**WORUM ES GEHT**
Welche Zeilen der folgenden Einträge enthalten die Zeichenfolge "Preview"? Sammle jede dieser Zeilen und gib sie unverändert wieder.

[Einträge zum Zeigen auf Wörter und Elemente]
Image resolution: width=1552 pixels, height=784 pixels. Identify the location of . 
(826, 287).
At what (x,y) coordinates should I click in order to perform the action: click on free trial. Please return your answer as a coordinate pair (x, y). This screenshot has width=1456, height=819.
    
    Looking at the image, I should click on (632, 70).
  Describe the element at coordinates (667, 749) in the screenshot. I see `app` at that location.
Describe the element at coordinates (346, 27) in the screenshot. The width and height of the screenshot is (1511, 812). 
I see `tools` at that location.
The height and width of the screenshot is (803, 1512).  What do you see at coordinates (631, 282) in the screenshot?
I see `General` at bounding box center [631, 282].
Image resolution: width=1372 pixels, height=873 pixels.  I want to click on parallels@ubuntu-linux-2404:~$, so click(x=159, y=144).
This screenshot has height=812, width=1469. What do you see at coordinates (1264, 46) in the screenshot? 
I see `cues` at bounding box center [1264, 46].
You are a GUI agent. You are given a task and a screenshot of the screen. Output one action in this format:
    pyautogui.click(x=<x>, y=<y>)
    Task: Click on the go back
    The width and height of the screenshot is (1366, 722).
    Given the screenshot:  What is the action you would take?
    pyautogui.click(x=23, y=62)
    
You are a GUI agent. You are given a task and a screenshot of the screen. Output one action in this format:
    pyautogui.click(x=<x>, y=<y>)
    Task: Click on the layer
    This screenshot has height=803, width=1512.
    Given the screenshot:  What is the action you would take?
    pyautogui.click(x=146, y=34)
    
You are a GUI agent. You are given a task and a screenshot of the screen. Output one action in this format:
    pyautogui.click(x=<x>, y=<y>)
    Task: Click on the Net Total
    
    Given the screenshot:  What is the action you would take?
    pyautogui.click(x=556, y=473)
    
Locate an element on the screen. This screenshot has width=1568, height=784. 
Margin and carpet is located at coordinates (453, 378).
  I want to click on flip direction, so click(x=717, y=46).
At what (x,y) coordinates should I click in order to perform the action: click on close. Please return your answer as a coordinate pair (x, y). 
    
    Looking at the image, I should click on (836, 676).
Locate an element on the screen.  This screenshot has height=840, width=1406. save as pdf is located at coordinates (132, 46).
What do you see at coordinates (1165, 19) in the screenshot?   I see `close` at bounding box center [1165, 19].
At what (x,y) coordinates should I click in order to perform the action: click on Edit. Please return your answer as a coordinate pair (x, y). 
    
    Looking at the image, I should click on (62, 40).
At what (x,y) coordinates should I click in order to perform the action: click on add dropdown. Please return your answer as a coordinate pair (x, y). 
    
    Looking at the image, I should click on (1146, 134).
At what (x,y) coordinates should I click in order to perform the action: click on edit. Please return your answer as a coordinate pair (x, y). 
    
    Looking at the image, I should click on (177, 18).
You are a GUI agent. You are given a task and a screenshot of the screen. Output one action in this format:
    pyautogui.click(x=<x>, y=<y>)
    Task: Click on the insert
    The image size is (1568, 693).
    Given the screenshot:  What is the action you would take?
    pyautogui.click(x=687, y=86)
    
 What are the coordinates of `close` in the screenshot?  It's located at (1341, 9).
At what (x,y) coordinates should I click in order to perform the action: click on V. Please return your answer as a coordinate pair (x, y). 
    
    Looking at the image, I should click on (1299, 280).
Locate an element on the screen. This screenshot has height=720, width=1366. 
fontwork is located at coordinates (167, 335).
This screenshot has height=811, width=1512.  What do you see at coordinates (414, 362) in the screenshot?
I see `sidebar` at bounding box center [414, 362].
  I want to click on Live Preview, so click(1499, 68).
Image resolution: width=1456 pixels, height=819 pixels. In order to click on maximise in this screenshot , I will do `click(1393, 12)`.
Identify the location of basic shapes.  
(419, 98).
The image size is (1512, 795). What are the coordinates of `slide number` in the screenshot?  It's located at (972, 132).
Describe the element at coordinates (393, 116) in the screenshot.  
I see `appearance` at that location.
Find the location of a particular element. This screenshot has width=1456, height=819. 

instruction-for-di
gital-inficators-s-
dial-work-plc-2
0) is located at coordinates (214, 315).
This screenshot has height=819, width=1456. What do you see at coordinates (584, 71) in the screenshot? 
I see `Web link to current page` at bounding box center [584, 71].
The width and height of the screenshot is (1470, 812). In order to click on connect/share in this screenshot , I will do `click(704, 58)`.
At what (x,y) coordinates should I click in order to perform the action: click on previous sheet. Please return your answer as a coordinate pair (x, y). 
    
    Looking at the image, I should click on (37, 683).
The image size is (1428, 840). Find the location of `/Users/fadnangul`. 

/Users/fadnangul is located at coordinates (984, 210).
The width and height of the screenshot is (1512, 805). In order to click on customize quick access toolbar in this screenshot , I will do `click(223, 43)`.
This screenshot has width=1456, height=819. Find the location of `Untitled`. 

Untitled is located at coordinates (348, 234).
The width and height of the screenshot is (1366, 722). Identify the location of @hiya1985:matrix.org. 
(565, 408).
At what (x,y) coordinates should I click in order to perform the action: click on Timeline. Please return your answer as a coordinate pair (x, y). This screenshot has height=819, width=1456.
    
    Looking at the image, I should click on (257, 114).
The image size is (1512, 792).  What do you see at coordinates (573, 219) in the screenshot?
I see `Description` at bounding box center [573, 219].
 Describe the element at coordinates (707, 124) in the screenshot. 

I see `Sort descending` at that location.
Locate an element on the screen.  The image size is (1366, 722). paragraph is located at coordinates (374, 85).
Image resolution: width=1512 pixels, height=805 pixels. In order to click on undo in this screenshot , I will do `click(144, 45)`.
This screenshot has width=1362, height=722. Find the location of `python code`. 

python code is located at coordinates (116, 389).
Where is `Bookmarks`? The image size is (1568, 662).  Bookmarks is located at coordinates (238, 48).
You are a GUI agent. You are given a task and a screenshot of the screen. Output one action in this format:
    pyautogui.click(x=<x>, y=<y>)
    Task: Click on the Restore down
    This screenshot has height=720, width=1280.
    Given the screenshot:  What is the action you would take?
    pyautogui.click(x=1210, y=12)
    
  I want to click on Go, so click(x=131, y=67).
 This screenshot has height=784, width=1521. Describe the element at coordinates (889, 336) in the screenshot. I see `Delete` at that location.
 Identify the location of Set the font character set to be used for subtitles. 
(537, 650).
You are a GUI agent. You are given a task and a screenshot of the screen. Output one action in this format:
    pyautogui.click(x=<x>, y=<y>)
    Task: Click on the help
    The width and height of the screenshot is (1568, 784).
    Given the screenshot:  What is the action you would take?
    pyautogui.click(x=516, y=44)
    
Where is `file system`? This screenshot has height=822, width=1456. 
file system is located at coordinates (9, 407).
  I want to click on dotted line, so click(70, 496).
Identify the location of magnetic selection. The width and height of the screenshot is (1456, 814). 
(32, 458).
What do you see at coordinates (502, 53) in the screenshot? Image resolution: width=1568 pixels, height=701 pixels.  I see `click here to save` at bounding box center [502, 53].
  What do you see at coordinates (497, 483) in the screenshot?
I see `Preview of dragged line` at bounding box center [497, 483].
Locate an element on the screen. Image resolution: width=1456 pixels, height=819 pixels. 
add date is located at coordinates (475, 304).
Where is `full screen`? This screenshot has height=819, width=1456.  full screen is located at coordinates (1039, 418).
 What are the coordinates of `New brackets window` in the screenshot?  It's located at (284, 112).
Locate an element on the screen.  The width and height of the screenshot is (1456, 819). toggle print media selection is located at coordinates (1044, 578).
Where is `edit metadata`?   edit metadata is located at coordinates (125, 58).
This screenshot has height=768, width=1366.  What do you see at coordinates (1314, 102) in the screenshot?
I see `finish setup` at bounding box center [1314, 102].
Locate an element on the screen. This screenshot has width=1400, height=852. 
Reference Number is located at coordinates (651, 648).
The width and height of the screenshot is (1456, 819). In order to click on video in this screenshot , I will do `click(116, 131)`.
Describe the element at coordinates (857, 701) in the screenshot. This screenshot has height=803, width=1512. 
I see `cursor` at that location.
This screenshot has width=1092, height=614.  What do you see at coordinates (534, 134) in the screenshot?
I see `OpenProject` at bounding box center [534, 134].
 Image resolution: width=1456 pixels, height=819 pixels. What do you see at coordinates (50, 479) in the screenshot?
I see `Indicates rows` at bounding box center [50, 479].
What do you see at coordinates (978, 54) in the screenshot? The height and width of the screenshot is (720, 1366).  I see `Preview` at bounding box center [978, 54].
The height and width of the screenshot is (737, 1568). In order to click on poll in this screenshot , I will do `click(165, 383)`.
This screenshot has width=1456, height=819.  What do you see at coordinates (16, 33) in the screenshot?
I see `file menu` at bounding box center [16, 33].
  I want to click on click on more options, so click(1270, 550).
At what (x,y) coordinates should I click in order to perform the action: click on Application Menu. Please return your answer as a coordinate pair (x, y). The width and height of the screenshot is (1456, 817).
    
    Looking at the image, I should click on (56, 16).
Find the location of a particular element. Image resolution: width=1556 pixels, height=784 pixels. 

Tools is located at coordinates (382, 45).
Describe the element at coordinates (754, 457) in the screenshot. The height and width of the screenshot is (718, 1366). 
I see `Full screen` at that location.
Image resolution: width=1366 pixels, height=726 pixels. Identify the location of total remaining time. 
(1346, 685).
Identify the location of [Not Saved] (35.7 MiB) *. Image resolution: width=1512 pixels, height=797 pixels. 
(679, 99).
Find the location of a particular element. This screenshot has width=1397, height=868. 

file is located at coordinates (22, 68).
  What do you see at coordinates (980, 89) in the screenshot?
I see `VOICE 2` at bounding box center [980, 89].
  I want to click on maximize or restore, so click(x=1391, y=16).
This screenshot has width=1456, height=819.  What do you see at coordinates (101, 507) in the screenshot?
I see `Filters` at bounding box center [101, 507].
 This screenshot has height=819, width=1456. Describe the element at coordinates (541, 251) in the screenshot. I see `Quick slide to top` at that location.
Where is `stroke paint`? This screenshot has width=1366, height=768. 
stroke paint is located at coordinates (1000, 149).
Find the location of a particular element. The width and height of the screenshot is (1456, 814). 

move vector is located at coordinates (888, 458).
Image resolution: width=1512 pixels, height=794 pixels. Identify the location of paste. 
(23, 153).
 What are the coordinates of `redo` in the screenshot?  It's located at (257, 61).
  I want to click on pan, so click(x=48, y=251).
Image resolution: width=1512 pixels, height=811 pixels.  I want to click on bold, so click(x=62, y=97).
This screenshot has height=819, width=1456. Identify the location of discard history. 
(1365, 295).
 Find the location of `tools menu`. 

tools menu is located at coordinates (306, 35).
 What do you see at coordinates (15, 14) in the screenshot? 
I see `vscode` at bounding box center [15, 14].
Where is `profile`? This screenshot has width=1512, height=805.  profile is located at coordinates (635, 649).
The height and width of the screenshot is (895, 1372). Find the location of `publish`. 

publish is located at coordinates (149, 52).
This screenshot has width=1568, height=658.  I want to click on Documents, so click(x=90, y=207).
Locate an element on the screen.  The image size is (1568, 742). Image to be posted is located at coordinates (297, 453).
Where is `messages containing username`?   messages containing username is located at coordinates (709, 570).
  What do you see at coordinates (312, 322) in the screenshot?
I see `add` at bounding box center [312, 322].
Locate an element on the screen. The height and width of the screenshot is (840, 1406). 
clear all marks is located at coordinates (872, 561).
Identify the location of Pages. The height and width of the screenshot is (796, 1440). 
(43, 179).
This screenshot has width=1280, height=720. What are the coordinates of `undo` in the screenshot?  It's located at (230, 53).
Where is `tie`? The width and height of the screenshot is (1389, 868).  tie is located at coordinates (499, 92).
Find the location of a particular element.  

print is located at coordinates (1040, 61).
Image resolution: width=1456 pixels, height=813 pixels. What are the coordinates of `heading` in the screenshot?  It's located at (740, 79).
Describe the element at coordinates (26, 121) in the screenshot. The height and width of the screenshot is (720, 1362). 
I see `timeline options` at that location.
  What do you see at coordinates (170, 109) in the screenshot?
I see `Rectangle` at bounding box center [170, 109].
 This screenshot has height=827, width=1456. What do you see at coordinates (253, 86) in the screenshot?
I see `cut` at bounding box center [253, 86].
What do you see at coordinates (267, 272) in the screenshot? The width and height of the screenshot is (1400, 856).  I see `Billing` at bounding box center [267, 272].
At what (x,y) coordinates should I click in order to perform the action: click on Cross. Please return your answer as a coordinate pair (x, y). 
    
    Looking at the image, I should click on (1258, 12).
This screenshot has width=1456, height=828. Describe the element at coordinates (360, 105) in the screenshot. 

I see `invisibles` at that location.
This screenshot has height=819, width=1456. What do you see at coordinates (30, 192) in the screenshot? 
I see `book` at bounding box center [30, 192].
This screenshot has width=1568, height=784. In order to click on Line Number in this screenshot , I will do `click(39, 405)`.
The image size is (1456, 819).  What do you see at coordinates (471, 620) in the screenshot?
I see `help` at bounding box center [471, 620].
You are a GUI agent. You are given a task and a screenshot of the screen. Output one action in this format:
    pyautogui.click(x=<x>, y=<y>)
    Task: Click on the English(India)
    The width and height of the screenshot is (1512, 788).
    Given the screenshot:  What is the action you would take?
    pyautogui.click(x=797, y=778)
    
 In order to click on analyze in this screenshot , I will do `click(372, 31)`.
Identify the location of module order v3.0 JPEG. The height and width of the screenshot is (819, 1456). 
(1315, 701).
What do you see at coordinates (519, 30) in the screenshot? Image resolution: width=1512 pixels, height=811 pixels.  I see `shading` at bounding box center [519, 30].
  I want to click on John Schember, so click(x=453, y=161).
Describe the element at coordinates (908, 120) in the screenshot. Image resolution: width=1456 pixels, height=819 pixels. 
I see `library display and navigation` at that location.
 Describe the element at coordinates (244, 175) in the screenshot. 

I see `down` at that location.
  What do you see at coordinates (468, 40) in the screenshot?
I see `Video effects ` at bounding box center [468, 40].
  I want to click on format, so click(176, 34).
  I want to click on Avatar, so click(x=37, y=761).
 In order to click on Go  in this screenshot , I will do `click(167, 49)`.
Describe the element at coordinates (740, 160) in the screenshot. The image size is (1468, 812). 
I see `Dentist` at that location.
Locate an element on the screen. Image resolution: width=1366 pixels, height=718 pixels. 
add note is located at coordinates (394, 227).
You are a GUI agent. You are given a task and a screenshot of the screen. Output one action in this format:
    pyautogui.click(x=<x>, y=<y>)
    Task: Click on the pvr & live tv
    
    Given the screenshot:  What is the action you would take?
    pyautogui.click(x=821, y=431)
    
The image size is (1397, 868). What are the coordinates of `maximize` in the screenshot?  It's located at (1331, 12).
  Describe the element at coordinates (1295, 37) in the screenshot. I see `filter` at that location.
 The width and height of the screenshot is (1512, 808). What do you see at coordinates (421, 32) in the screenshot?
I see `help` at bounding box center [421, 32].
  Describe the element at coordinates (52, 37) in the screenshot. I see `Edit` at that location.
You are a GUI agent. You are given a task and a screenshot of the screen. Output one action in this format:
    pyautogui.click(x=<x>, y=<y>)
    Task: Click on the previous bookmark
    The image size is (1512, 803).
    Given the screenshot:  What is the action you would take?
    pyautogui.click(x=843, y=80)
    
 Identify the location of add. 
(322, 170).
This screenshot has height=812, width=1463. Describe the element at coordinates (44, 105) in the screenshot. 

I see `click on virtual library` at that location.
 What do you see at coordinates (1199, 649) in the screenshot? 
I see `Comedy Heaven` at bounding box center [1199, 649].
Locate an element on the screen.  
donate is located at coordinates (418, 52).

**ERGEBNIS DER AUFGABE**
  I want to click on Live Preview, so click(1499, 68).
I see `Preview of dragged line` at bounding box center [497, 483].
What do you see at coordinates (978, 54) in the screenshot? The height and width of the screenshot is (720, 1366).  I see `Preview` at bounding box center [978, 54].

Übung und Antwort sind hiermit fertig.